**** Quoted text ****
Last Friday, in the wake of a dizzying government announcement about Jack Grynberg’s US$500 million breach of contract suit against the broke and dispirited people of Saint Lucia, Newsspin’s Timothy Poleon read on-air a listener’s e-mail: “If Jack Grynberg truly believed his contract with the Kenny Anthony government had not expired, why then did he seek a renewal by the Stephenson King administration?”
I’m afraid I too quickly called to endorse the validity of the question that on reflection was really just another consequence of disinformation contemptuously disseminated among a people disinclined to seek their own answers; a people encouraged to read only what has anonymously been planted on Facebook and on unverifiable cuckoo’s-nest blogs; functionally illiterate graduates of schools without libraries; a people painstakingly brainwashed to believe in hit-and-miss quackery, not in proven cures.
At this point (some of the above having preposterously concluded this reporter would like nothing better than a court victory for Jack Grynberg) permit me to place on record the following: even if Jack Grynberg had discovered oil, gas and gold in the silver sands of this Rock of Sages, still I would expect the prime minister to account for the widely publicized shocking revelation that he had convened business meetings with the oilman from Colorado, witnessed only by Earl Huntley—the bragging diviner of oil in the sea at Dauphin and the proud importer of Jack Grynberg.
I would also have wanted to know why the prime minister had directed Huntley, not the Cabinet secretary, to retain all records pertinent to the clandestine get-togethers, about which the prime minister’s fellow MPs and the governor general knew absolutely nothing.
I would have been particularly curious about the individual’s identity who had reportedly rewritten Article 3 of the original Grynberg agreement, effectively enabling the prime minister to wear his own hat, as well as that of Dame Pearlette—and by what authority.
**** Extracted information ****
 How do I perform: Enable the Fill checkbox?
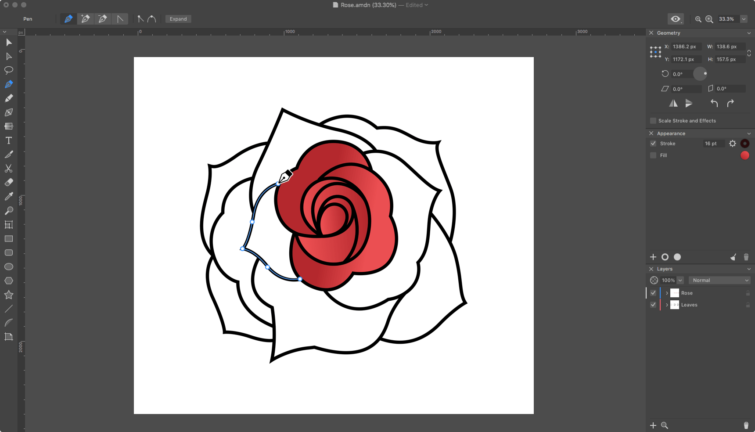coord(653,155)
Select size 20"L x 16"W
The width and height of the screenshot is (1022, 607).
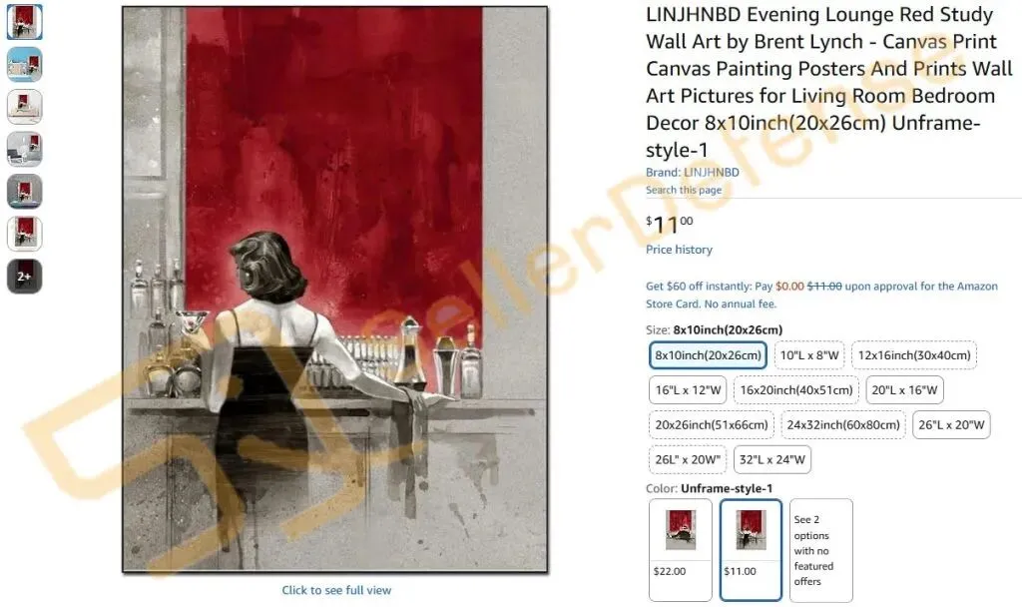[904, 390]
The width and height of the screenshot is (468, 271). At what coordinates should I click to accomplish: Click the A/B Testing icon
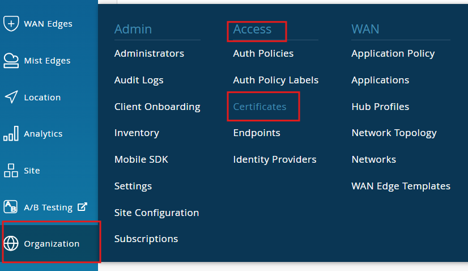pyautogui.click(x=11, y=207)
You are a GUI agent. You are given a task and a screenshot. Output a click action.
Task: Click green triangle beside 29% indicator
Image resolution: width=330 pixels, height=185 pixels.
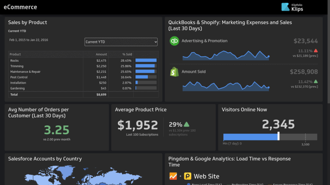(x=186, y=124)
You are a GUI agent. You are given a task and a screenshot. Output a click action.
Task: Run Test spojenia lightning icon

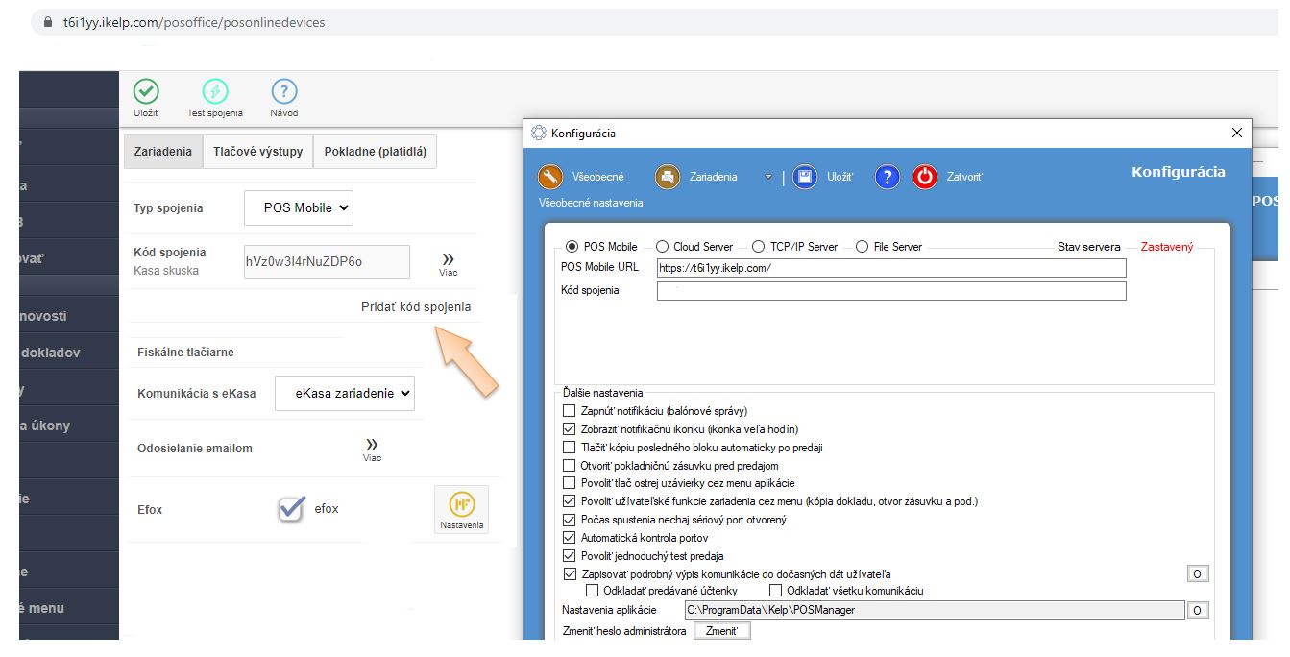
****
**To-do list**
1 – In the commentary on Jack Grynberg's lawsuit, copy the words from "I’m afraid I" up to and including "in proven cures.", changing "Facebook" to "Twitter".
2 – Write a three-sentence summary of the commentary on Jack Grynberg's lawsuit.

**Set of answers**
1 –
I’m afraid I too quickly called to endorse the validity of the question that on reflection was really just another consequence of disinformation contemptuously disseminated among a people disinclined to seek their own answers; a people encouraged to read only what has anonymously been planted on Twitter and on unverifiable cuckoo’s-nest blogs; functionally illiterate graduates of schools without libraries; a people painstakingly brainwashed to believe in hit-and-miss quackery, not in proven cures.

2 – A listener asked on air why Jack Grynberg sought a renewal from the Stephenson King administration if he believed his contract with the Kenny Anthony government had not expired, and the writer first backed the question but later saw it as a result of disinformation. The writer says that even if Grynberg had found oil, gas and gold, the prime minister would still need to account for business meetings with him that only Earl Huntley witnessed. The writer also wants to know why Huntley, not the Cabinet secretary, was told to keep the records of those meetings, and who rewrote Article 3 of the original Grynberg agreement and by what authority.